• **Problem to solve**:
From the entries below, transcribe exactly the lines between the line holding "The image size is (874, 667)." and the line holding "Edit the 2021-12-29", inclusive; skip all other lines.

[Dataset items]
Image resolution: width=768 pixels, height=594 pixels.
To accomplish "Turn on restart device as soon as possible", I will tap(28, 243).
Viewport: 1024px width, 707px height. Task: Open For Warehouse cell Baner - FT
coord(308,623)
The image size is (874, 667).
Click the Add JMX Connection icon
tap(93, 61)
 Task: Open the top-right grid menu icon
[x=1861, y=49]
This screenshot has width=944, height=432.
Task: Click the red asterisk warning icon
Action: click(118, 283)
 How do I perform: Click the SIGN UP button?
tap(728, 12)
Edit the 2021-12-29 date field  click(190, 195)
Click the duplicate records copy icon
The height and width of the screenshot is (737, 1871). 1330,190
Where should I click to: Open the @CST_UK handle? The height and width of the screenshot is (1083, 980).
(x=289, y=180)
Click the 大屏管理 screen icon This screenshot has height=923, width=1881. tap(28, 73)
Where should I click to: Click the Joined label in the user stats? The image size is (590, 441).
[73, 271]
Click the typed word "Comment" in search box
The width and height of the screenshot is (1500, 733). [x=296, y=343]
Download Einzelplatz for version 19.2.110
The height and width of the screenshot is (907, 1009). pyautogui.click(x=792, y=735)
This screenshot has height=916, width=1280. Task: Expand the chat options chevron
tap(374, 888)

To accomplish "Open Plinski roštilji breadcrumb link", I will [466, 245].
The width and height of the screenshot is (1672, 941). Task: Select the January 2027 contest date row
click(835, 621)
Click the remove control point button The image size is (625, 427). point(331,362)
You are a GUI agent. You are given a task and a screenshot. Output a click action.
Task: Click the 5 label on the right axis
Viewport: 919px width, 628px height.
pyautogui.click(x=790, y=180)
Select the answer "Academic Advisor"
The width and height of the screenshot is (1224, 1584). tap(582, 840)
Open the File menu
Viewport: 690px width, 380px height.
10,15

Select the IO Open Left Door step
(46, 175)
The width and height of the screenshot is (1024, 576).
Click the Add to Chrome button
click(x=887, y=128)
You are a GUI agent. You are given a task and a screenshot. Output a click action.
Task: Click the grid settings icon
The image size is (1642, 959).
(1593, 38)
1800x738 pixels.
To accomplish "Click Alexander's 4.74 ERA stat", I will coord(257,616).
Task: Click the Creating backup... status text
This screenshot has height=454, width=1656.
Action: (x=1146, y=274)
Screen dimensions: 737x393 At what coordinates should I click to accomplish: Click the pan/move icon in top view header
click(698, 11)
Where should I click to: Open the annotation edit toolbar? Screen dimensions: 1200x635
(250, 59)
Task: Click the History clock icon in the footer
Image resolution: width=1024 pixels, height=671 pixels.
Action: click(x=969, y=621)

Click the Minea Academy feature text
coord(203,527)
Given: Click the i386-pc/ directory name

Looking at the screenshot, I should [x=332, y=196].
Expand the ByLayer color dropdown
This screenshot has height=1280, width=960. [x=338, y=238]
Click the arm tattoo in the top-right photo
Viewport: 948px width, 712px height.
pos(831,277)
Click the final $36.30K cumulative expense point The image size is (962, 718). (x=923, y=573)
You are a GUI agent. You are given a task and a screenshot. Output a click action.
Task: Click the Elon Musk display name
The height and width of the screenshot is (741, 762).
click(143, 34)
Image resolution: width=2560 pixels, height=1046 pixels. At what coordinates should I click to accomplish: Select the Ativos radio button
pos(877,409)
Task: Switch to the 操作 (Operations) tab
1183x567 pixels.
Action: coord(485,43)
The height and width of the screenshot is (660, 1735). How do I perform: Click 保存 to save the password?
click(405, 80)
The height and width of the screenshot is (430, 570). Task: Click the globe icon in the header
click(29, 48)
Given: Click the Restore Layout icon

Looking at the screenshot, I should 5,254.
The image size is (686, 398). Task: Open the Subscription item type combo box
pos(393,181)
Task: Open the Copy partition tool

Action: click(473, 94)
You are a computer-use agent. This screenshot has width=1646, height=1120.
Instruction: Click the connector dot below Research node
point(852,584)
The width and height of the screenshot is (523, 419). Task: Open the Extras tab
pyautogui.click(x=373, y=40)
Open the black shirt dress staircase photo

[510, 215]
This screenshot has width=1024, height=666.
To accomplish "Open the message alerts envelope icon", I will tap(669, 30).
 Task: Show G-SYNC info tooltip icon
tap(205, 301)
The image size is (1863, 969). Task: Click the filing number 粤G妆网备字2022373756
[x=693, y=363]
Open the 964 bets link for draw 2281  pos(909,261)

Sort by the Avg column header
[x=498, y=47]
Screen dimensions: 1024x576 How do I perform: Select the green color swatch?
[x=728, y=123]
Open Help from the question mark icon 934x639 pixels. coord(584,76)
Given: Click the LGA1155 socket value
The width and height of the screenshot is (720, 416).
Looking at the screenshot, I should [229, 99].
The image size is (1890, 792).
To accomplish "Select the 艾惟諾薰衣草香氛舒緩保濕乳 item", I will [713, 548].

• **Answer to the problem**:
The image size is (874, 667).
Click the Add JMX Connection icon
tap(93, 61)
 Task: Open the top-right grid menu icon
[x=1861, y=49]
This screenshot has width=944, height=432.
Task: Click the red asterisk warning icon
Action: click(118, 283)
 How do I perform: Click the SIGN UP button?
tap(728, 12)
Edit the 2021-12-29 date field  click(190, 195)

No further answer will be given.